República Velha >>> 
  • “Democracia autoritária”. Substituição do voto censitário pelo voto dos homens alfabetizados. Voto de cabresto. Eleições manipuladas, fraudulentas.
  • Nascimento da ideologia autoritária. Diante das distorções da democracia na República Velha, os poucos intelectuais passaram a defender um Estado Autoritário apoiado pelos homens de ciência, de modo a eliminar a influência perniciosa do coronelismo, que degradava a democracia e o Estado brasileiro. 
  • Expoente do pensamento autoritário: Alberto Torres, apropriado na Era Vargas.
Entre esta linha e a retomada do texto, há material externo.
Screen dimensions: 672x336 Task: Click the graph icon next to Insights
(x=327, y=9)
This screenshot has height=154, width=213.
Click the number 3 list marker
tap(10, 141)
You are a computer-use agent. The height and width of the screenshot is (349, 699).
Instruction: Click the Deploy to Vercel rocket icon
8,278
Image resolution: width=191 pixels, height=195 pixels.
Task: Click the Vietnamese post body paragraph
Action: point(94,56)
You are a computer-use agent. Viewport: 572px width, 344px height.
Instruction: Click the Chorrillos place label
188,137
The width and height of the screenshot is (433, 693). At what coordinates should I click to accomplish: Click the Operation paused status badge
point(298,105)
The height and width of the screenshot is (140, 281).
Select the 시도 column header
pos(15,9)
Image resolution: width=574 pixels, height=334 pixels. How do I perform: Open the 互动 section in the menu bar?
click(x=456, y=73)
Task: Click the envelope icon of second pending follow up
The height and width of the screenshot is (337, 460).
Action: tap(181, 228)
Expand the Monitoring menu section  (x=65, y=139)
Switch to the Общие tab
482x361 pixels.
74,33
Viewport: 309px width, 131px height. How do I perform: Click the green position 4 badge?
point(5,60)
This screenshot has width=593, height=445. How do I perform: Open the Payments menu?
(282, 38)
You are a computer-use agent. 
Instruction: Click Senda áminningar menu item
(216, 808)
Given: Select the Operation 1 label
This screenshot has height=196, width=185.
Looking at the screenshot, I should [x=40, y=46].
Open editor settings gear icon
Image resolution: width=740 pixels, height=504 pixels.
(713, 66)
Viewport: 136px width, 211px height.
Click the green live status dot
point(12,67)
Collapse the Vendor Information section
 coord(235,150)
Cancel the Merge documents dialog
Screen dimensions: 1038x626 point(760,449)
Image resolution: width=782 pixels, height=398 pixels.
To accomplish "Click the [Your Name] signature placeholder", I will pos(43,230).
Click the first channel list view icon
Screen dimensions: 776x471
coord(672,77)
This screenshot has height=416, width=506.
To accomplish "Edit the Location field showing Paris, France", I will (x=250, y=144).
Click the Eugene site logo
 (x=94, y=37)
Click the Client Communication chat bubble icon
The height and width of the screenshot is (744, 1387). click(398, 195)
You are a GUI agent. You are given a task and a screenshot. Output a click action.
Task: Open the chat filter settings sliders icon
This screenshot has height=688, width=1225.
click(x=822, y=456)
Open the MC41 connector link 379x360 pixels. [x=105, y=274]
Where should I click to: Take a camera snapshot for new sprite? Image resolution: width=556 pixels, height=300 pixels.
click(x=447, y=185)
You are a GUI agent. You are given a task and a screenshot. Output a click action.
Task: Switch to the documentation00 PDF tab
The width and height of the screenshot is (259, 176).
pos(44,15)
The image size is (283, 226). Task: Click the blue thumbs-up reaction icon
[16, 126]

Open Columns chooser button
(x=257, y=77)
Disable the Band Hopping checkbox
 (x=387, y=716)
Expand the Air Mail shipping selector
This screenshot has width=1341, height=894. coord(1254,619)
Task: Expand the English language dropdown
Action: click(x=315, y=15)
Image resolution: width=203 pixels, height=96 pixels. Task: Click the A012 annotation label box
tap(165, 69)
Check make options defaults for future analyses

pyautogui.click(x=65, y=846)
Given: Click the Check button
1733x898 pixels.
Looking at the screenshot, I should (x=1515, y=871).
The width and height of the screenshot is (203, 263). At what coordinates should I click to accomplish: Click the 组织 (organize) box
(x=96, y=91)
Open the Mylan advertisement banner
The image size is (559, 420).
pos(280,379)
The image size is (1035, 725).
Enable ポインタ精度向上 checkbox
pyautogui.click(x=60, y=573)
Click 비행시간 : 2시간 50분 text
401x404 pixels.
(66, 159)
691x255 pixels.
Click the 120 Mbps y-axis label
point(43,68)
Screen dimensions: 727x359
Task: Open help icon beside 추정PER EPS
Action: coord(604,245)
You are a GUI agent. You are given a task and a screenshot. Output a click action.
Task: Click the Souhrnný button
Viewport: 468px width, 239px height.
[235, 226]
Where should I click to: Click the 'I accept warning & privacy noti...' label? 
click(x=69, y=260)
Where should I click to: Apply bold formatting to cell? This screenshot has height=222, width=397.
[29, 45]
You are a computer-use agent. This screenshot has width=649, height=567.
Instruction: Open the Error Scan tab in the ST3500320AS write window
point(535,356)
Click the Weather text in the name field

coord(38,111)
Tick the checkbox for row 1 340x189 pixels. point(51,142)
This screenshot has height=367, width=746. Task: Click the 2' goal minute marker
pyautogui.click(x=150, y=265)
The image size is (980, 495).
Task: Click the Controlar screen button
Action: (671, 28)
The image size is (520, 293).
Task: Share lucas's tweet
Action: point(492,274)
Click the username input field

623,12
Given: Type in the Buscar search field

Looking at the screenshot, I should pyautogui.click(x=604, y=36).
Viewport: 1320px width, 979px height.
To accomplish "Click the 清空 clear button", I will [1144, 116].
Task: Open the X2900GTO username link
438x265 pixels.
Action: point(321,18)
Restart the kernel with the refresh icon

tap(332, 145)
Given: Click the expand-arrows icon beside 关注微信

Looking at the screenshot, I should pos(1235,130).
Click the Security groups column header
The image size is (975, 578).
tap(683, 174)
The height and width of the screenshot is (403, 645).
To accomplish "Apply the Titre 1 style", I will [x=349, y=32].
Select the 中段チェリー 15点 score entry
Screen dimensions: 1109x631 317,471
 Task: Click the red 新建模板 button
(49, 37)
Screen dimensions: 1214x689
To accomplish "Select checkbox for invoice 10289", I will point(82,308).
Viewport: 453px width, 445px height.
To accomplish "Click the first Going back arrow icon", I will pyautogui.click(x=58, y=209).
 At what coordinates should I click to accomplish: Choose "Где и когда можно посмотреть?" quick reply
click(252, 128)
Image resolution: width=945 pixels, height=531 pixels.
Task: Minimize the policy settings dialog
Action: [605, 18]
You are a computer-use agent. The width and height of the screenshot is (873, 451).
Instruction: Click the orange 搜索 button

Não acreditava na suposta inferioridade racial do povo brasileiro. Advogava que as terras brasileiras, por debaixo das florestas, eram secas, motivo pelo qual os mananciais deviam ser cuidadosamente preservados. 
  • Nascimento da “teoria do branqueamento”, que subsidiou o incentivo de migração de europeus ao Brasil. Purificação racial por meio da miscigenação que, aos poucos, “melhoraria a raça”. A teoria racialista brasileira era sui generis dentro das próprias teorias racialistas. Para os racialistas típicos, a miscigenação era tragédia pior que as raças puras, ainda que inferiores.
  • Já aqui surge um grupo de servidores públicos que sente a necessidade de levantar a bandeira da conservação, mesmo contra os interesses das elites que controlavam o Estado Brasileiro. Navarro de Andrade. A consciência nasce dentro do próprio Estado.
  • Governo de Epitácio Pessoa. Pressão para a criação de um serviço de proteção às florestas públicas. Discussão acerca da necessidade de manejar as florestas situadas em terras privadas.
  • Ciência >>> 

-- Mapeamento das florestas por Saint Hilaire, que dividia suas descobertas com o Museu Nacional.
-- Outros pesquisadores simplesmente levaram seu acervo para a Europa e publicaram suas descobertas no Velho Continente (até porque, faça-se justiça, não havia universidades no Brasil).
-- 1872: Primórdios do Instituto Butantã, um instituto para produção de medicação contra picada de cobras e para pesquisa acerca de doenças tropicais.  
-- Controvérsia científica no Brasil entre Álvaro da Silveira e João Barbosa: A derrubada das florestas provocava ressecamento do clima e empobrecimento do solo X A derrubada das florestas não provocava ressecamento do clima e empobrecimento do solo.
  • Grilagem de terras. Problema endêmico. Prossegue na região de transição entre Mata Atlântica e Cerrado.
  • Concentração populacional nas cidades do Sudeste. Concentração do consumo de energia. Concentração do consumo de matérias primas.


Era Vargas >>> 
  • Crítica acadêmica dos argumentos racialistas. Questionamento dos contextos sanitários e educacionais dentro dos quais estava inserido o povo brasileiro. 
  • Alternativa a Getúlio Vargas: Carlos Lacerda (que propunha um golpe contra Getúlio Vargas). Noutras palavras, a Democracia representativa não era uma bandeira, nem de Getúlio Vargas, nem de Carlos Lacerda.
  • Edição do Código Florestal e do Código das Águas. 
  • Nomes de destaque: Alberto José Sampaio, Roquete Pinto, H. Alberto Torres (Museu Nacional). 
  • Estabelecimento das primeiras áreas de preservação permanente, com limitação ao direito de propriedade. 
  • Primeiras UC federais de proteção integral: Itatiaia, Iguaçu. Primeiras UC estaduais, criadas pelos conselhos florestais estaduais: Araucárias – Campos do Jordão/SP; Monte Pascoal – Bahia.

Diagnóstico >>> 
  • O patrimônio público existente nas florestas (e a sua enorme biodiversidade) tem cedido espaço a interesses particulares, sem que ninguém pergunte o porquê. 
  • No Brasil, o argumento desenvolvimentista ainda tem sido o principal sustentáculo das políticas públicas predatórias da wilderness
  • O modelo predatório de exploração do solo na Mata Atlântica tem sido reproduzido no Cerrado e na Amazônia. Noutras palavras, a destruição da Mata Atlântica não tem servido sequer como exemplo dos impactos provocados pelo desenvolvimento do Brasil. 
  • A preservação dos remanescentes de Mata Atlântica demanda militância desinteressada. Noutras palavras, a sua preservação deve prescindir de argumentos utilitários.